Background: In Germany, people suffering from severe mental illness who have committed serious offenses and have considerably reduced or suspended criminal responsibility can be detained and treated in forensic psychiatric hospitals. In the German federal state of Baden-Wuerttemberg, all psychiatric hospitals including forensic psychiatric hospitals are obliged to record data on every coercive intervention and to submit them to a central registry. The objective of this study was to determine key measures for the use of seclusion and restraint and to compare them with data from the same registry on the use of coercion in general inpatient mental health care.
Methods: Data on the main psychiatric diagnosis according to ICD-10, type and duration of each coercive measure and number of treated cases according to diagnoses, and cumulated number of days of treatment from all 8 forensic facilities in the state of Baden-Wuerttemberg covering a catchment area with about 11 million inhabitants were collected at the treated-case-level for 3 years.
Results: 22.6% of the cases treated in 2017 in forensic psychiatric hospitals were subjected to seclusion, and 3.8% were subjected to mechanical restraint.
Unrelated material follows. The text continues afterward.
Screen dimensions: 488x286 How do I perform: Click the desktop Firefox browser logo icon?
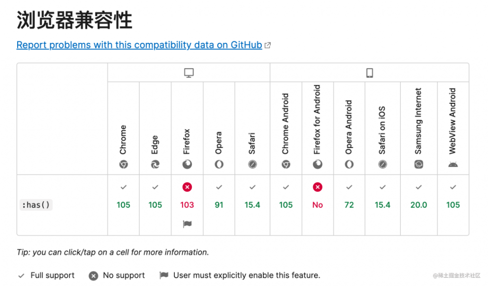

The mean cumulated duration of seclusion episodes per affected case was 343.9 h and the mean cumulated duration of restraint episodes was 261.7 h. 13.2% of the treated cases were subjected to room confinement with a mean cumulated duration of 539.1 h per affected case. Involuntary medication was applied in 1.9% of the cases. In general psychiatry, 2.9% of the treated cases were subjected to seclusion, and 4.7% were subjected to mechanical restraint. The mean cumulated duration per affected case amounted to 32.2 h for seclusion episodes and to 37.6 h for restraint episodes. Involuntary medication was applied in 0.6% of cases.
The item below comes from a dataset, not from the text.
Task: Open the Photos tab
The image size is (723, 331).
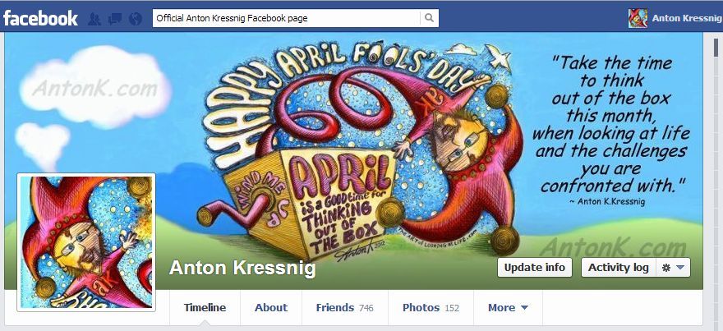Action: pyautogui.click(x=431, y=307)
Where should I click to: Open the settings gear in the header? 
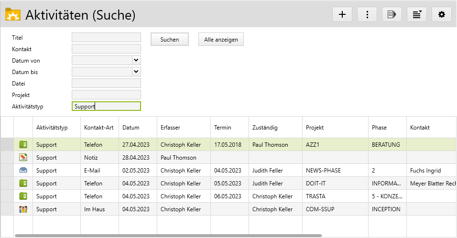coord(442,14)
Conclusion: Compared to general psychiatry, mechanical restraint is used in forensic psychiatry substantially less frequently and seclusion substantially more frequently. Room confinement is used only in forensic psychiatric hospitals. Use of involuntary medication is rare. On the one hand, recorded involuntary medication comprises only clear actions against the patient's expressed will as defined by law. Psychological pressure to take medication to avoid other forms of coercion and to achieve higher levels of freedom within the facility is not recorded. On the other hand, the low numbers of clear involuntary medication probably reflect the high legal threshold for such interventions, and, consequently, efforts by staff to motivate voluntary acceptance. The long duration of freedom-restricting coercive measures in forensic psychiatry probably reflects the selection of patients at high risk of violence.